Clinically, the majority of bronchogenic cysts are symptomatic and occur in infancy or early childhood. Respiratory distress is the most common presentation in pediatric patients, manifested by recurring episodes of cough, stridor, wheezing and retractions. In later childhood or adulthood, bronchogenic cysts are more commonly asymptomatic, with symptoms eventually developing due to increasing size of the cyst. Chest pain, cough and dyspnea are the most common complaints in adults. Persistent or recurrent pneumonia, abscess or empyema can occur at any age as a result of impaired clearance of secretions past the cyst, or infection, or rupture of the cyst itself. Diagnostically, bronchogenic cysts can be identified on plain chest radiographs in up to two thirds of cases in any age group. The radiographic appearance depends on whether the cyst is air filled, fluid filled, or air and fluid filled. An air filled cyst has the appearance of a pneumatocele.

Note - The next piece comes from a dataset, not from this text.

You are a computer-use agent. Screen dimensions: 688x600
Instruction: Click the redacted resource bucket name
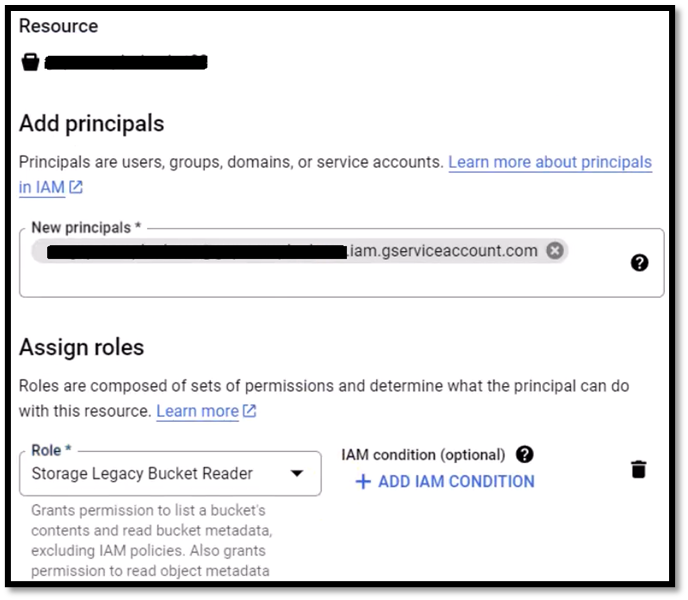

Completely fluid filled cysts cannot be discriminated from solid masses on plain film. The presence of air-fluid levels on erect or decubitus films imply tracheobronchial communication and active infection, which can be difficult to distinguish from a lung abscess. Bronchogenic cysts may not be visible on chest radiographs due to surrounding mediastinal structures and inflammation. Hyperinflation, pneumonitis, atelectasis, mediastinal deviation, or abnormal separation of the trachea and esophagus may impede the radiographic visibility of a bronchogenic cyst. Computed tomography helps to better define the cyst in terms of fluid content, wall thickness, solitary or multiple nature, location and other findings.

Treatment options for bronchogenic cysts include observation, resection and aspiration. All symptomatic or enlarging cysts should be resected. Infected cysts should be removed once tissue levels of broad-spectrum antibiotics have been established. In poor surgical candidates, aspiration of a cyst can be done to confirm a benign diagnosis. Instillation of a sclerosing agent is another therapeutic option. Asymptomatic simple cysts, if observed, have the potential to grow and can result in higher rates of perioperative complications once becoming symptomatic. There is also a rare association of bronchogenic cysts with rhabdomyosarcoma.